Directions for this task: Retype the data exactly, so that every line matches the original.

Records from a data collection:
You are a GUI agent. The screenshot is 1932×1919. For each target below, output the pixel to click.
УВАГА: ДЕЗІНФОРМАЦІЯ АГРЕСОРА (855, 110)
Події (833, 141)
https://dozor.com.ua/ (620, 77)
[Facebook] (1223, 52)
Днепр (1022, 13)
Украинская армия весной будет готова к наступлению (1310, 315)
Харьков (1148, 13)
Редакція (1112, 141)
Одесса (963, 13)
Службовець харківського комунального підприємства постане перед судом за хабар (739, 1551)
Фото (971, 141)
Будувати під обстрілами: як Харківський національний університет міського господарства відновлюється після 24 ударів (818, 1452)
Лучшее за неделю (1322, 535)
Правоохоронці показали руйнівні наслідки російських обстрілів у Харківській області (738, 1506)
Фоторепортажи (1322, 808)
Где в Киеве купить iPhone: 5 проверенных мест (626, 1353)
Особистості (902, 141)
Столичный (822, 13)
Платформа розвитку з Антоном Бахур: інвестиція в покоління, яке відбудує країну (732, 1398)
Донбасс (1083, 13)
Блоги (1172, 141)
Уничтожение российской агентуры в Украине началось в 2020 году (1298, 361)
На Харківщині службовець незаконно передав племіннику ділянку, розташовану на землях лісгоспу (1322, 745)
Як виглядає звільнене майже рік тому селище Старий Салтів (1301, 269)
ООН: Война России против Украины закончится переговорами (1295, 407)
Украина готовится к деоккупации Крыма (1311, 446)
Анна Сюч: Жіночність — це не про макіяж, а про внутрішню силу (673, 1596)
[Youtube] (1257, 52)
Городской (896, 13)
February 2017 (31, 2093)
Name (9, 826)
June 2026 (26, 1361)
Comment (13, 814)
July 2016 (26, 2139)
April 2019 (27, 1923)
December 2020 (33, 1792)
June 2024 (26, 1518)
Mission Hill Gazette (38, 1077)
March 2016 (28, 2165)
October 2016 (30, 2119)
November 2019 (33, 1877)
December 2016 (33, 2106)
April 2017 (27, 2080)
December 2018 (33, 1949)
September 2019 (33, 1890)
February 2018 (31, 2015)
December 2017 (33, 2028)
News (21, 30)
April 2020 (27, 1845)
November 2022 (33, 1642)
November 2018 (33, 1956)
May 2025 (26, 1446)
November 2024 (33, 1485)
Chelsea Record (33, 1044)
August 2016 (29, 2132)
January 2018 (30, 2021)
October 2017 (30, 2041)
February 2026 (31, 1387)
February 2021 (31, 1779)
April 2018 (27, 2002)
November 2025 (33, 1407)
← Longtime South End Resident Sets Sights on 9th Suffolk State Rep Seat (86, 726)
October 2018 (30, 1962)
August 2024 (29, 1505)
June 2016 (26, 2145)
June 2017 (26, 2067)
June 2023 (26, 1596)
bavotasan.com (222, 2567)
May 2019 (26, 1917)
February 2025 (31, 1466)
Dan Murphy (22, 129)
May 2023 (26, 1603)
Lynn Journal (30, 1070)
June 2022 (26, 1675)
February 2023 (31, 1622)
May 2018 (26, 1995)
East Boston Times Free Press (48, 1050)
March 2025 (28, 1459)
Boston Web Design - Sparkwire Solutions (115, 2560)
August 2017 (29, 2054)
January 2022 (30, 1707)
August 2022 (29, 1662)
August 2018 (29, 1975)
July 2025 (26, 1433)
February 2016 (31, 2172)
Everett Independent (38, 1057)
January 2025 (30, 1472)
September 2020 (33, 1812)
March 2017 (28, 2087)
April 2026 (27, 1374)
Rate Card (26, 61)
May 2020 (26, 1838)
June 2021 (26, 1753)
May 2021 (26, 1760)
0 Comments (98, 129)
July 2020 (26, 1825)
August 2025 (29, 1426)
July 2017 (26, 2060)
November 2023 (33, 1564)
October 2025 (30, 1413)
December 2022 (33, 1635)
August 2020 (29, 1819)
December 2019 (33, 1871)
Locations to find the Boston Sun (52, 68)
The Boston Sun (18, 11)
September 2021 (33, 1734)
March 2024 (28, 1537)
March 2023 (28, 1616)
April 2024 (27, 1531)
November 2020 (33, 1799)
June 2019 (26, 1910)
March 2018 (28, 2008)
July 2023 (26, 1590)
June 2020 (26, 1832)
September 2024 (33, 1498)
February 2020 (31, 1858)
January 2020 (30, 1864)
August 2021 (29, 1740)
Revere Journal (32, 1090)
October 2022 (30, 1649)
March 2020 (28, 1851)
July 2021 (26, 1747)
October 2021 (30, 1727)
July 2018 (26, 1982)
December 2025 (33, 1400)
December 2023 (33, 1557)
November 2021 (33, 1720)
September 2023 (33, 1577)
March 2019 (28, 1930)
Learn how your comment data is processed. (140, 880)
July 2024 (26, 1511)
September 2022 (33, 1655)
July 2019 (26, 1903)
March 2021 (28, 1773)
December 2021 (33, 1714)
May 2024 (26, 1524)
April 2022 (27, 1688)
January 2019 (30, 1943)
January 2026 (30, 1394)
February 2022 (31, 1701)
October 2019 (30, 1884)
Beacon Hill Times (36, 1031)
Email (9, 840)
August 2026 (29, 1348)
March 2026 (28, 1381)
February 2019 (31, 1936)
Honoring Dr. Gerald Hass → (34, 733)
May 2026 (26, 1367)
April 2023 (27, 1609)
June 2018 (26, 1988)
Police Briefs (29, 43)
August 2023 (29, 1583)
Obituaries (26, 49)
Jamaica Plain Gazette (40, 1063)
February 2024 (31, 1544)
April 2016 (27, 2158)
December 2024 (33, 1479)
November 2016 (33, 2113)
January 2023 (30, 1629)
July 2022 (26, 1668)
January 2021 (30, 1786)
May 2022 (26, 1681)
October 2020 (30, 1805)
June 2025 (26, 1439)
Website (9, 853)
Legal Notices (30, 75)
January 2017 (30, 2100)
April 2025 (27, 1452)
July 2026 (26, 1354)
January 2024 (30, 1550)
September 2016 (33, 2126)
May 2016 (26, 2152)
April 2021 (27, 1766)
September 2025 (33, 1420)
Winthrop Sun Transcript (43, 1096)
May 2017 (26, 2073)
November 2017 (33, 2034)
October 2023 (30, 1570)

Exercise output:
You are a GUI agent. The screenshot is 1932×1919. For each target below, output the pixel to click.
УВАГА: ДЕЗІНФОРМАЦІЯ АГРЕСОРА (855, 110)
Події (833, 141)
https://dozor.com.ua/ (620, 77)
[Facebook] (1223, 52)
Днепр (1022, 13)
Украинская армия весной будет готова к наступлению (1310, 315)
Харьков (1148, 13)
Редакція (1112, 141)
Одесса (963, 13)
Службовець харківського комунального підприємства постане перед судом за хабар (739, 1551)
Фото (971, 141)
Будувати під обстрілами: як Харківський національний університет міського господарства відновлюється після 24 ударів (818, 1452)
Лучшее за неделю (1322, 535)
Правоохоронці показали руйнівні наслідки російських обстрілів у Харківській області (738, 1506)
Фоторепортажи (1322, 808)
Где в Киеве купить iPhone: 5 проверенных мест (626, 1353)
Особистості (902, 141)
Столичный (822, 13)
Платформа розвитку з Антоном Бахур: інвестиція в покоління, яке відбудує країну (732, 1398)
Донбасс (1083, 13)
Блоги (1172, 141)
Уничтожение российской агентуры в Украине началось в 2020 году (1298, 361)
На Харківщині службовець незаконно передав племіннику ділянку, розташовану на землях лісгоспу (1322, 745)
Як виглядає звільнене майже рік тому селище Старий Салтів (1301, 269)
ООН: Война России против Украины закончится переговорами (1295, 407)
Украина готовится к деоккупации Крыма (1311, 446)
Анна Сюч: Жіночність — це не про макіяж, а про внутрішню силу (673, 1596)
[Youtube] (1257, 52)
Городской (896, 13)
February 2017 (31, 2093)
Name (9, 826)
June 2026 (26, 1361)
Comment (13, 814)
July 2016 (26, 2139)
April 2019 (27, 1923)
December 2020 (33, 1792)
June 2024 (26, 1518)
Mission Hill Gazette (38, 1077)
March 2016 (28, 2165)
October 2016 (30, 2119)
November 2019 (33, 1877)
December 2016 (33, 2106)
April 2017 (27, 2080)
December 2018 (33, 1949)
September 2019 (33, 1890)
February 2018 (31, 2015)
December 2017 (33, 2028)
News (21, 30)
April 2020 (27, 1845)
November 2022 (33, 1642)
November 2018 (33, 1956)
May 2025 (26, 1446)
November 2024 (33, 1485)
Chelsea Record (33, 1044)
August 2016 (29, 2132)
January 2018 (30, 2021)
October 2017 (30, 2041)
February 2026 (31, 1387)
February 2021 (31, 1779)
April 2018 (27, 2002)
November 2025 (33, 1407)
← Longtime South End Resident Sets Sights on 9th Suffolk State Rep Seat (86, 726)
October 2018 (30, 1962)
August 2024 (29, 1505)
June 2016 (26, 2145)
June 2017 (26, 2067)
June 2023 (26, 1596)
bavotasan.com (222, 2567)
May 2019 (26, 1917)
February 2025 (31, 1466)
Dan Murphy (22, 129)
May 2023 (26, 1603)
Lynn Journal (30, 1070)
June 2022 (26, 1675)
February 2023 (31, 1622)
May 2018 (26, 1995)
East Boston Times Free Press (48, 1050)
March 2025 (28, 1459)
Boston Web Design - Sparkwire Solutions (115, 2560)
August 2017 (29, 2054)
January 2022 (30, 1707)
August 2022 (29, 1662)
August 2018 (29, 1975)
July 2025 (26, 1433)
February 2016 (31, 2172)
Everett Independent (38, 1057)
January 2025 (30, 1472)
September 2020 (33, 1812)
March 2017 (28, 2087)
April 2026 (27, 1374)
Rate Card (26, 61)
May 2020 (26, 1838)
June 2021 (26, 1753)
May 2021 (26, 1760)
0 Comments (98, 129)
July 2020 (26, 1825)
August 2025 (29, 1426)
July 2017 (26, 2060)
November 2023 (33, 1564)
October 2025 (30, 1413)
December 2022 (33, 1635)
August 2020 (29, 1819)
December 2019 (33, 1871)
Locations to find the Boston Sun (52, 68)
The Boston Sun (18, 11)
September 2021 (33, 1734)
March 2024 (28, 1537)
March 2023 (28, 1616)
April 2024 (27, 1531)
November 2020 (33, 1799)
June 2019 (26, 1910)
March 2018 (28, 2008)
July 2023 (26, 1590)
June 2020 (26, 1832)
September 2024 (33, 1498)
February 2020 (31, 1858)
January 2020 (30, 1864)
August 2021 (29, 1740)
Revere Journal (32, 1090)
October 2022 (30, 1649)
March 2020 (28, 1851)
July 2021 (26, 1747)
October 2021 (30, 1727)
July 2018 (26, 1982)
December 2025 (33, 1400)
December 2023 (33, 1557)
November 2021 (33, 1720)
September 2023 (33, 1577)
March 2019 (28, 1930)
Learn how your comment data is processed. (140, 880)
July 2024 (26, 1511)
September 2022 (33, 1655)
July 2019 (26, 1903)
March 2021 (28, 1773)
December 2021 (33, 1714)
May 2024 (26, 1524)
April 2022 (27, 1688)
January 2019 (30, 1943)
January 2026 (30, 1394)
February 2022 (31, 1701)
October 2019 (30, 1884)
Beacon Hill Times (36, 1031)
Email (9, 840)
August 2026 (29, 1348)
March 2026 (28, 1381)
February 2019 (31, 1936)
Honoring Dr. Gerald Hass → (34, 733)
May 2026 (26, 1367)
April 2023 (27, 1609)
June 2018 (26, 1988)
Police Briefs (29, 43)
August 2023 (29, 1583)
Obituaries (26, 49)
Jamaica Plain Gazette (40, 1063)
February 2024 (31, 1544)
April 2016 (27, 2158)
December 2024 (33, 1479)
November 2016 (33, 2113)
January 2023 (30, 1629)
July 2022 (26, 1668)
January 2021 (30, 1786)
May 2022 (26, 1681)
October 2020 (30, 1805)
June 2025 (26, 1439)
Website (9, 853)
Legal Notices (30, 75)
January 2017 (30, 2100)
April 2025 (27, 1452)
July 2026 (26, 1354)
January 2024 (30, 1550)
September 2016 (33, 2126)
May 2016 (26, 2152)
April 2021 (27, 1766)
September 2025 (33, 1420)
Winthrop Sun Transcript (43, 1096)
May 2017 (26, 2073)
November 2017 (33, 2034)
October 2023 (30, 1570)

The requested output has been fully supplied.